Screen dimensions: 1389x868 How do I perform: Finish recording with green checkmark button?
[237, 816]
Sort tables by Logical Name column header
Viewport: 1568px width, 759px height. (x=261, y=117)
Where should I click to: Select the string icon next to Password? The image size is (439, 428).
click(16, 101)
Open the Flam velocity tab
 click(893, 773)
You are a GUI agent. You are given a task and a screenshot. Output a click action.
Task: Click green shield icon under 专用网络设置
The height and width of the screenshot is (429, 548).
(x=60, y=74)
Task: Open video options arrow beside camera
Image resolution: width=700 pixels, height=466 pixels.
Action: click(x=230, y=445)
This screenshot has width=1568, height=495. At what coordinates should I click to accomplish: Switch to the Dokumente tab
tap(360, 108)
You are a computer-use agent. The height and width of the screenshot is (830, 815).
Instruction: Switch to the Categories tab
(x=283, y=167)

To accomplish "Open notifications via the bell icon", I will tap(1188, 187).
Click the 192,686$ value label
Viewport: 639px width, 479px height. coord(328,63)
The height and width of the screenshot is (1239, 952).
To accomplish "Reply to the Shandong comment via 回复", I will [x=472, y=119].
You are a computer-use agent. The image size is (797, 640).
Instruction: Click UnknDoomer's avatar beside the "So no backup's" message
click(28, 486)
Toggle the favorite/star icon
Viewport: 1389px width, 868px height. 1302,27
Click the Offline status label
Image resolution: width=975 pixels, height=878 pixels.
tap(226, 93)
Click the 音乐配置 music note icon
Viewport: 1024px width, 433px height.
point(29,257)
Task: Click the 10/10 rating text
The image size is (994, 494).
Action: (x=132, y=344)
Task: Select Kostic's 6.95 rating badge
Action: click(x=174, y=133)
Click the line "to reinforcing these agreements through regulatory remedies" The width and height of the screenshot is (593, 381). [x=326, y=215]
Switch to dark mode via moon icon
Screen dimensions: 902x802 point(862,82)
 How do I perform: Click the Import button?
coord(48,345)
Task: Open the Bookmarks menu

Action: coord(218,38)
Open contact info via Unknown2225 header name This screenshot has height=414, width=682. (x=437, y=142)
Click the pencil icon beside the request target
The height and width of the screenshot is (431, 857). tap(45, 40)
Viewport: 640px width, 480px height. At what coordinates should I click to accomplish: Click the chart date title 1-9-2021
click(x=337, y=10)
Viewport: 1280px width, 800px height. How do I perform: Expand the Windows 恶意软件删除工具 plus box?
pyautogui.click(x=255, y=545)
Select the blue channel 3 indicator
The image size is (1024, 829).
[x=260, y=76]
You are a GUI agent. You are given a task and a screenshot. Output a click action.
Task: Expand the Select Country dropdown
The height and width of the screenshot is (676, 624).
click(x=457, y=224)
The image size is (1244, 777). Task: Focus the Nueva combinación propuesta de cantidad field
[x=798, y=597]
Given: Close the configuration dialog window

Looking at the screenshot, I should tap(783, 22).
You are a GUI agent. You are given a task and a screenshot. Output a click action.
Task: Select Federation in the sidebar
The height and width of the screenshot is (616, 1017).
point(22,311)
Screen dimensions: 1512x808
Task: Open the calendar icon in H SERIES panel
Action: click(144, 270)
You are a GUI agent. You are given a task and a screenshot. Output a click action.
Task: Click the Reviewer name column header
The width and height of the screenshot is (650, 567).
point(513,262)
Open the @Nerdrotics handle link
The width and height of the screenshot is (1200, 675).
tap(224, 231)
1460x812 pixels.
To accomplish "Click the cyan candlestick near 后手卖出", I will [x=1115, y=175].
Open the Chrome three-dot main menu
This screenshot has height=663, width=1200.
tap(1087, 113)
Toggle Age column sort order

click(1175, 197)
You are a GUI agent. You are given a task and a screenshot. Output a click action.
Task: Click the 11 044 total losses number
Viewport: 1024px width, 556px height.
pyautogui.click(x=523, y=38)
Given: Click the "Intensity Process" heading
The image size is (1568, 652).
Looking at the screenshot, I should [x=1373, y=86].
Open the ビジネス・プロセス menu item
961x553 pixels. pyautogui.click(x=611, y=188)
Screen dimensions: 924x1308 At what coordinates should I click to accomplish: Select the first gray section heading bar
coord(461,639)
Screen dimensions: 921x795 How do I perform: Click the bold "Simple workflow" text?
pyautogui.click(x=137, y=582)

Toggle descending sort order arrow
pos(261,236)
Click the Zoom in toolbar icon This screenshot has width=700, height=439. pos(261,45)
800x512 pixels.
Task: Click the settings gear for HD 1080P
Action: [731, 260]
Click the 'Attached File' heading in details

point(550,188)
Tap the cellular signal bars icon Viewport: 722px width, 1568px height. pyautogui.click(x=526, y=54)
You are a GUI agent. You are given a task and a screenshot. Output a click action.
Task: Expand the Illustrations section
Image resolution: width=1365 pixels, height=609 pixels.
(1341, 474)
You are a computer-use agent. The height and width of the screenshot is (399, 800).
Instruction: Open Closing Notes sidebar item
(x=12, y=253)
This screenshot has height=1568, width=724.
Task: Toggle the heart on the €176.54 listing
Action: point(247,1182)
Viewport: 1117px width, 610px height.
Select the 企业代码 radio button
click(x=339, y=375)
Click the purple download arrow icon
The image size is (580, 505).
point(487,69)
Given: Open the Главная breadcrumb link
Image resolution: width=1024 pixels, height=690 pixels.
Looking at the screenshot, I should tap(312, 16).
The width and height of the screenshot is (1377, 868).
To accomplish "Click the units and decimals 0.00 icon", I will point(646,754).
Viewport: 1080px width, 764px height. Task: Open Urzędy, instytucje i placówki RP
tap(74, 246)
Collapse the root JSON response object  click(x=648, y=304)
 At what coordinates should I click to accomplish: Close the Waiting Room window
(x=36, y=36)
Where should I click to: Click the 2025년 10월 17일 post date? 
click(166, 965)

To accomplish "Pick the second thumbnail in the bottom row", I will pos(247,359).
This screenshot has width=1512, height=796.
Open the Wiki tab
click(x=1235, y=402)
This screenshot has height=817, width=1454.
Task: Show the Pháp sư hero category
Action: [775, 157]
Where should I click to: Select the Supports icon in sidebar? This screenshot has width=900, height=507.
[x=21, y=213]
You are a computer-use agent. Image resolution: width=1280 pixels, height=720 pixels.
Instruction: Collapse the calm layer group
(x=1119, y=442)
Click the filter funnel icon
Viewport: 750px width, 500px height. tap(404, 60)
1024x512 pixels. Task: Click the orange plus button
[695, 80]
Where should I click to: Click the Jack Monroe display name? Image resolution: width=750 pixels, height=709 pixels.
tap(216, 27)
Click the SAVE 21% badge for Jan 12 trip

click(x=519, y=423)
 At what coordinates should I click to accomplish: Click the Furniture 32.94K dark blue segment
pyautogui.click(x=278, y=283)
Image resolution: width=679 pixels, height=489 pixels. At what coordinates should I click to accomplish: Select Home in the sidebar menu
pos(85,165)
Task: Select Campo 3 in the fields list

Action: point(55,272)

Task to carry out
Wherever "computer" appears in a line of the entries, copy that line.

Answer area
You are a computer-use agent. The height and width of the screenshot is (830, 815).
You are a computer-use agent. The image size is (797, 640).
You are a computer-use agent. The height and width of the screenshot is (399, 800).
You are a computer-use agent. Image resolution: width=1280 pixels, height=720 pixels.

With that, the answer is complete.